Was Du bei der Verwendung von Saatgut beachten musst
Saatgut selbst vermehren - Vielfalt ernten!
Aktuell dominieren vier Großkonzerne den weltweiten Saatgutmarkt. Noch vor hundertfünfzig Jahren war das undenkbar: Saatgut war Gemeingut und wurde von Kleinbäuer:innen selbst vermehrt. Seit dieser Zeit sind 75% der Nutzpflanzenvielfalt verloren gegangen. Tendenz steigend. Gemeinsam können wir etwas dagegen tun und gleichzeitig Vielfalt in unsere Gärten und auf unsere Teller holen!
Warum der Erhalt der Saatgutvielfalt so wichtig ist
Pflanzen sind verschiedensten Bedrohungen ausgesetzt: Ein massiver Schadinsektenbefall, Krankheitserreger oder durch die Klimakrise veränderte Standortbedingungen können schnell das Ende einzelner Sorten bedeuten. Ein Beispiel für die verheerenden Auswirkungen, die der Monokulturanbau einer einzigen Sorte haben kann, ist die große Hungersnot in Irland Mitte des 19. Jahrhunderts. Die irischen Kartoffeln wurden damals aus wenigen Mutterpflanzen einer Sorte gezogen. Die aus Amerika neu eingeschleppte Kartoffelfäule hatte durch die geringe genetische Breite der Kartoffelpflanzen leichtes Spiel und vernichtete die kompletten Ernten.
Eine Vielzahl an Sorten einer Pflanzenart stellt ein "Backup" an genetischer Breite dar. Im Bedarfsfall kann auf Sorten zurückgegriffen werden, die mit Krankheitserregern, Schadinsekten oder schwierigen Bedingungen keine Probleme haben. Züchterisch kann aus dem breiten Genpool geschöpft werden, um Sorten weiter oder neu zu entwickeln, die robust, gesund und standortangepasst wachsen. So ist Sortenvielfalt auch eine Versicherung für unsere Ernährung. Der Lobbyismus der Saatkonzerne und die Allgegenwärtigkeit der genetisch bewusst eingeschränkten Hybridsorten treibt samenfeste, alte Sorten in eine Nische.

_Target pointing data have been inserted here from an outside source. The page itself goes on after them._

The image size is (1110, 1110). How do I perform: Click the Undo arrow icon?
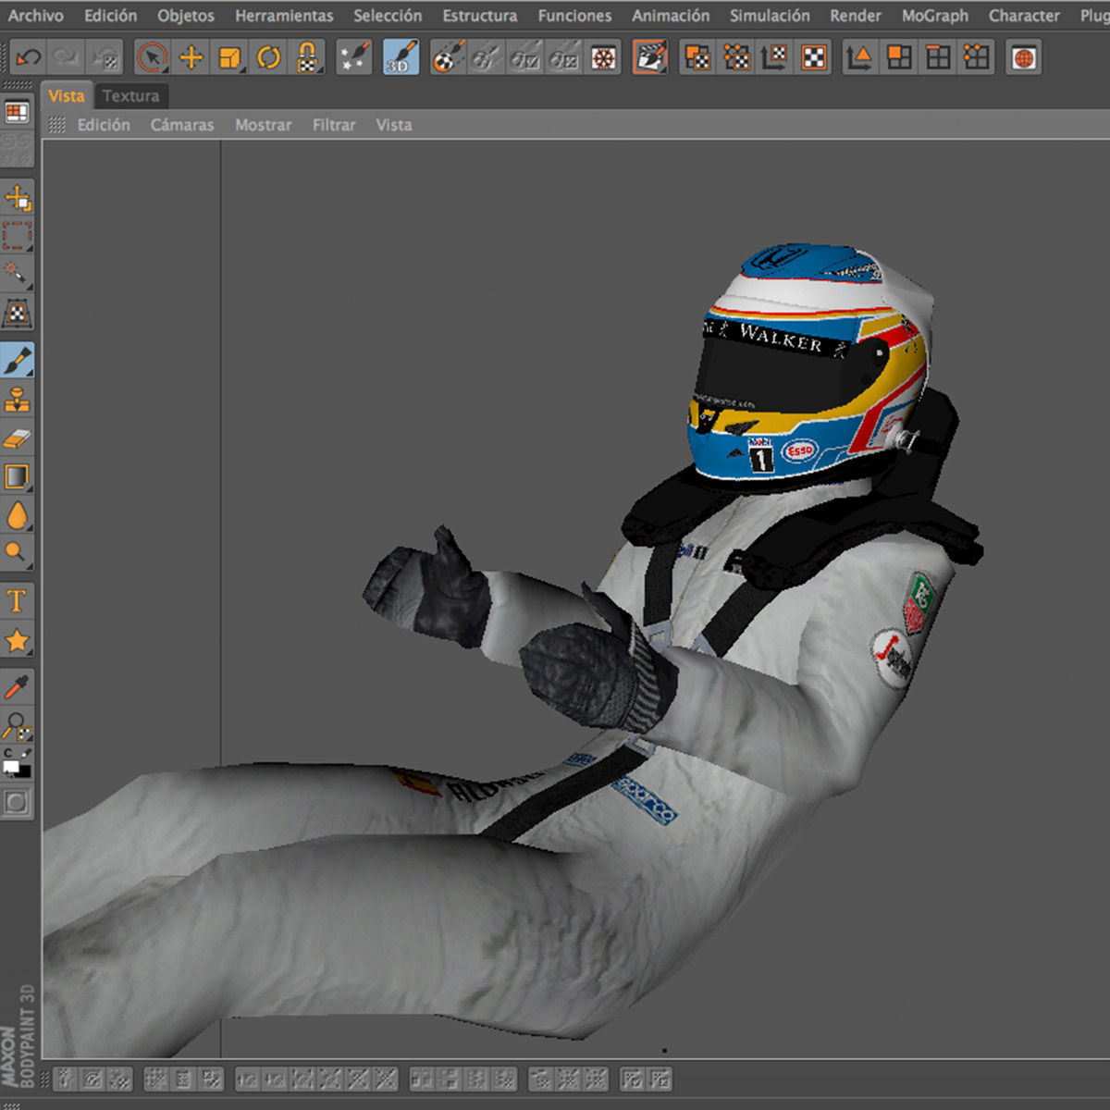[28, 57]
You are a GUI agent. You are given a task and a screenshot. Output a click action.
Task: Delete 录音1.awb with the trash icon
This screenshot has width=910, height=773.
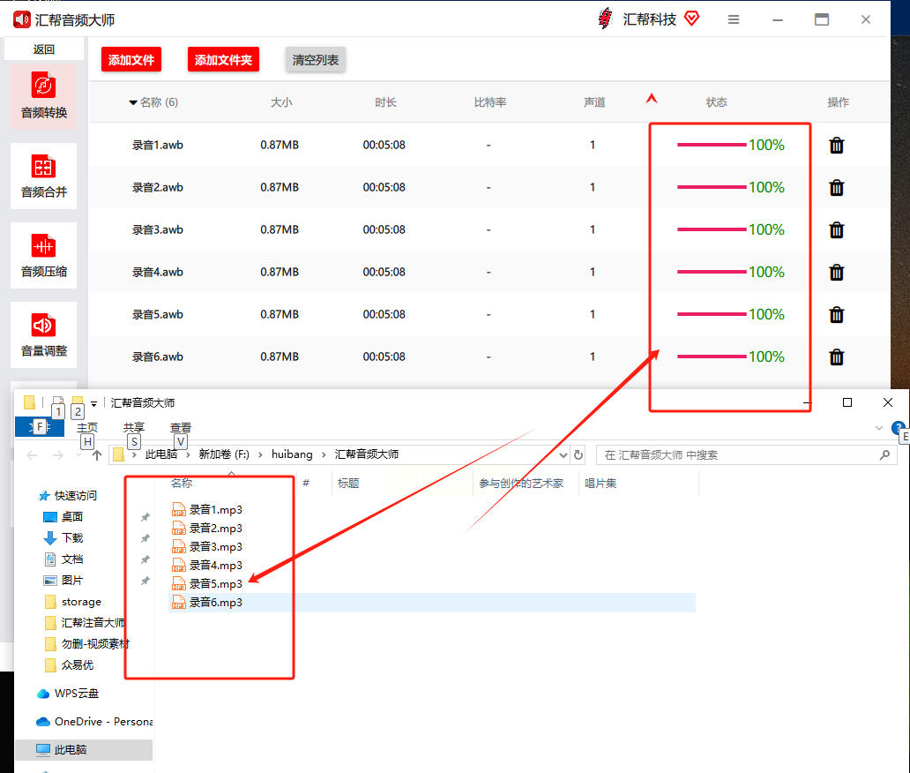tap(836, 146)
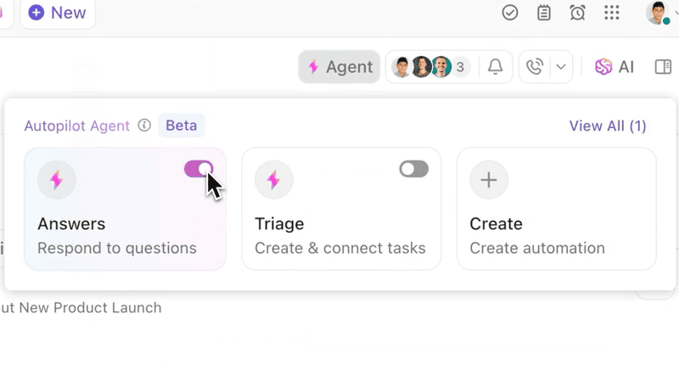679x382 pixels.
Task: Start a call with phone icon
Action: [535, 67]
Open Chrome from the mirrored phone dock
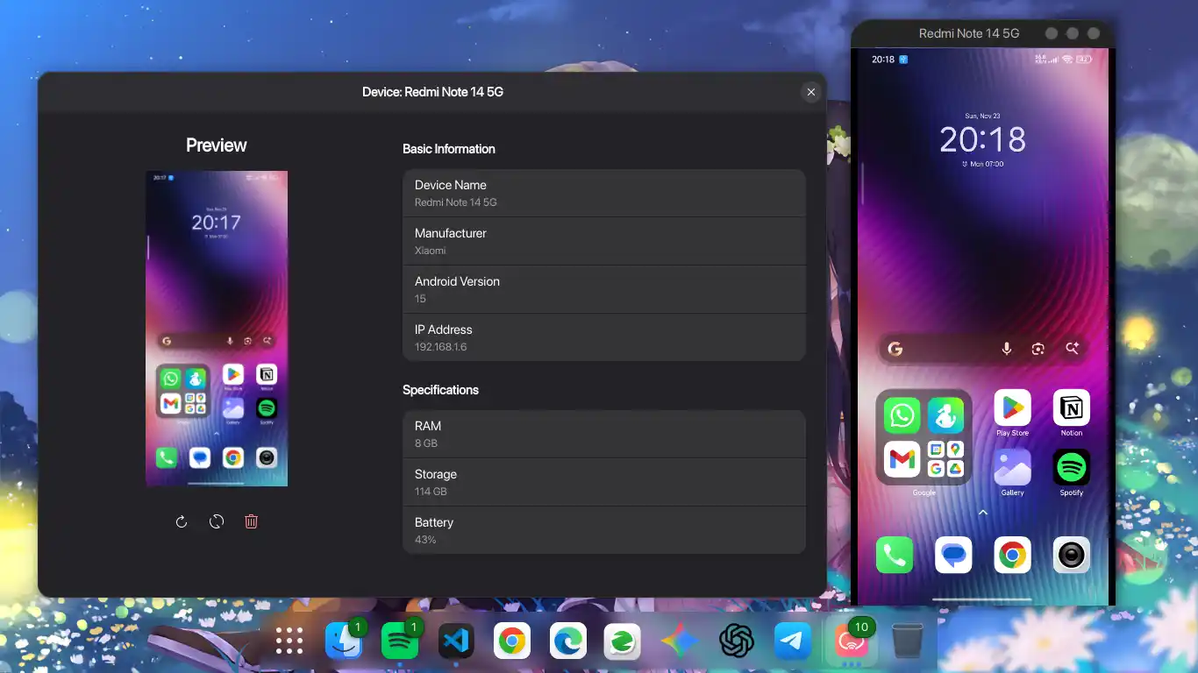The image size is (1198, 673). coord(1012,554)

75 Prozent der Nutzpflanzenvielfalt bereits verloren
Ob Supermarkt oder Bioladen, in der Gemüseabteilung sieht es ganz ähnlich aus: Es gibt DIE Gurke oder es gibt DEN Mais. Tatsächlich gibt es von beiden – und allen anderen – Gemüsearten viele hunderte Sorten mit verschiedenen geschmacklichen oder optischen Eigenschaften. Laut der Welternährungsorganisation FAO sind in den letzten 100 Jahren weltweit 75 Prozent der Vielfalt an pflanzlichen Nahrungsmitteln verloren gegangen. Die Sortenvielfalt schwindet jedes Jahr um weitere ein bis zwei Prozent.
Der Saatgutmarkt ist mittlerweile stark reguliert. Um Sorten im Handel anbieten zu können, müssen langwierige und kostspielige Zulassungsverfahren durchlaufen werden. Kleinen Saatgutanbietern fehlt dazu der lange Atem, das Geld und auch die geschäftliche Perspektive. Aus diesen Gründen konzentriert sich der Saatgutmarkt immer weiter.
Heute dominieren vier Großkonzerne mehr als 70 Prozent des weltweiten Saatgutmarktes: BASF, Syngenta, Bayer und Corteva Agrisciene. Alle vier Unternehmen sind Agrochemiekonzerne, die neben Saatgut auch Unkrautvernichtungsmittel, Insektizide und Düngemittel verkaufen. Saatgut ist zum Massenprodukt geworden. Wenige Hybridsorten werden in großen Mengen angeboten.
DIY-Tipp: Ernte eigenes Saatgut
Das Kulturhandwerk der Saatgutgewinnung ist eine 12.000 Jahre alte Erfolgsgeschichte. Obwohl das Wissen um die Saatgutvermehrung kostbar ist und auf diese Weise viel Geld gespart werden kann, das sonst Jahr für Jahr für Saaten ausgegeben wird, gibt es nur wenige Menschen, die ihr Saatgut selbst vermehren.
Die Pflanzen ihren kompletten Lebenszyklus hindurch zu begleiten, ist faszinierend. Tomaten, aber auch Bohnen und Salat sowie viele Wildblumen eignen sich gut, um erste eigene Versuche bei der Saatgutvermehrung zu wagen. Da die Natur Samen im Überfluss bereithält, kannst Du einen Teil verschenken oder tauschen.